Ergenekon'a yönelik soruşturmayı 'milli bir ihanet' sayanlar şu dezenformasyonu yapıyor: "Bakın, operasyonun adını Ergenekon koymuşlar; Türkleri ferahlatan ve yeni bir yurdun imkânlarını sunan böylesi kutlu bir ismi, yıkıcı ve bozguncu olduğunu iddia ettikleri bir örgütün deşifre edilmesini sağlayacak operasyona veriyorlar."
Oysa yıllar önce Erol Mütercimler bu oluşumu ifşa ettiğinde ortada operasyon filan yoktu öyle değil mi? Başsavcı Engin'in pazartesi günkü açıklamasında da ifade ettiği gibi Ergenekon, kendisini 'kıstırılmış' olarak tasavvur eden bu oluşumun kendi kendisine verdiği isim. Durum böyle olduğu halde, söz konusu dezenformasyonun yapılması ya da yapılmasına izin verilmesi son derece manidar.
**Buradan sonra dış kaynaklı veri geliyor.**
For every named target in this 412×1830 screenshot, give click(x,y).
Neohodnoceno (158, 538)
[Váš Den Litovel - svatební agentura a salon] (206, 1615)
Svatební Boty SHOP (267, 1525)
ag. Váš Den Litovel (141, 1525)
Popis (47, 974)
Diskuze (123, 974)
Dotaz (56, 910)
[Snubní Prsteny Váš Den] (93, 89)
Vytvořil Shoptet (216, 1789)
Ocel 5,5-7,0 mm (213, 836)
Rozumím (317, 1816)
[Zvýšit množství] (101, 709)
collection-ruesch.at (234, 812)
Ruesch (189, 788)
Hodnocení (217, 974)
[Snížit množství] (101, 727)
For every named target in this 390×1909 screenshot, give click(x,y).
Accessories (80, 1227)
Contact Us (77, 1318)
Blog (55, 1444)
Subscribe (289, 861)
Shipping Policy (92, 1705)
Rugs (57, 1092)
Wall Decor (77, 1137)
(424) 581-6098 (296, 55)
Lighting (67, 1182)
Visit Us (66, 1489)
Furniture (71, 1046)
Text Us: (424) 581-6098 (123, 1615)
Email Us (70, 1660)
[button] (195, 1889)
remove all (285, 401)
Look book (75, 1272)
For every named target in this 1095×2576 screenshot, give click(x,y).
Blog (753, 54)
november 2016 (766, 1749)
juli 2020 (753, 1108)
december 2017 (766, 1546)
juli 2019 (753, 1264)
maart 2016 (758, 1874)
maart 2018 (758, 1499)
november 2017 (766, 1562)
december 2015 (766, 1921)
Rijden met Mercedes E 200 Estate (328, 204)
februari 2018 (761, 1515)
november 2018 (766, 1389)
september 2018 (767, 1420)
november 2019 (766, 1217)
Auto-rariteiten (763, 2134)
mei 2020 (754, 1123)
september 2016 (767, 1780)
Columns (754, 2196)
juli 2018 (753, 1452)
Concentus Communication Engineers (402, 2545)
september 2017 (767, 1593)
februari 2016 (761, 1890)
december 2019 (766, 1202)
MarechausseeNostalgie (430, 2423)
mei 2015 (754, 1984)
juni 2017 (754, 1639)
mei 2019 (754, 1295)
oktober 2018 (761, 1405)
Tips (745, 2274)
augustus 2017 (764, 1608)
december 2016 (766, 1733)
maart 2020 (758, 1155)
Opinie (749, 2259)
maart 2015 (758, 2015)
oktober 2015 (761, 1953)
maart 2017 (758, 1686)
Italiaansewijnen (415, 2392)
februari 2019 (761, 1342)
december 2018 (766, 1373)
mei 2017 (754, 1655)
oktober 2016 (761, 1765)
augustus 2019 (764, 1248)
Hakeza Okkır'ın kanser hastalığını ve ölümünü, Ayşe Asuman Özdemir'in içeride yakalandığı 'siroz'u tutuklamalar ile ilintilendirmek de aynı irrasyonel 'manidarlığın' parçaları. Soruşturmayı ve davayı melankolik bir mazlumlar-zalimler denkleminin içine çekme planları. Amaç herhalde, 'vatanı sevmekten başka bir kusuru olmayan adamları içeri alıp, kötü şartlarda ölümcül noktalara getiriyorlar' fikr-i sabitinin oluşturulmasıdır. Bu fikr-i sabitin özellikle Hurşit Tolon ve Şener Eruygur'un tutukluluk halleri aleyhine bir kışkırtma aracına dönüştürüleceği de muhtemel. Bu onurlu ve güzide paşaların F tipi hücrelerde tutuldukları, ölümden önce yalnızlığa mahkum edildikleri, Genelkurmay'ın uyanık olması gerektiği yolundaki sözler, bir 'halet-i ruhiye'nin kamuya mal olması için uygun adım yola çıktılar bile. Nedir o halet-i ruhiye? Şu: "Türkiye paşalarını öldürüyor, zulmediyor. Kim yapıyor bunu? Laiklikle ve kendisini onun savunulmasıyla memur kılan askerle arası kötü olan bir kitlenin iktidara getirdiği parti, yargıyı da avucunun içine alarak, darbe hazırlığını bahane ederek askeri zayıflatıyor. Asker zayıflarsa ne olur? Dört bir yanı düşmanla çevrili olan Türkiye düşmanların eline geçer, ABD oyuncağı olur."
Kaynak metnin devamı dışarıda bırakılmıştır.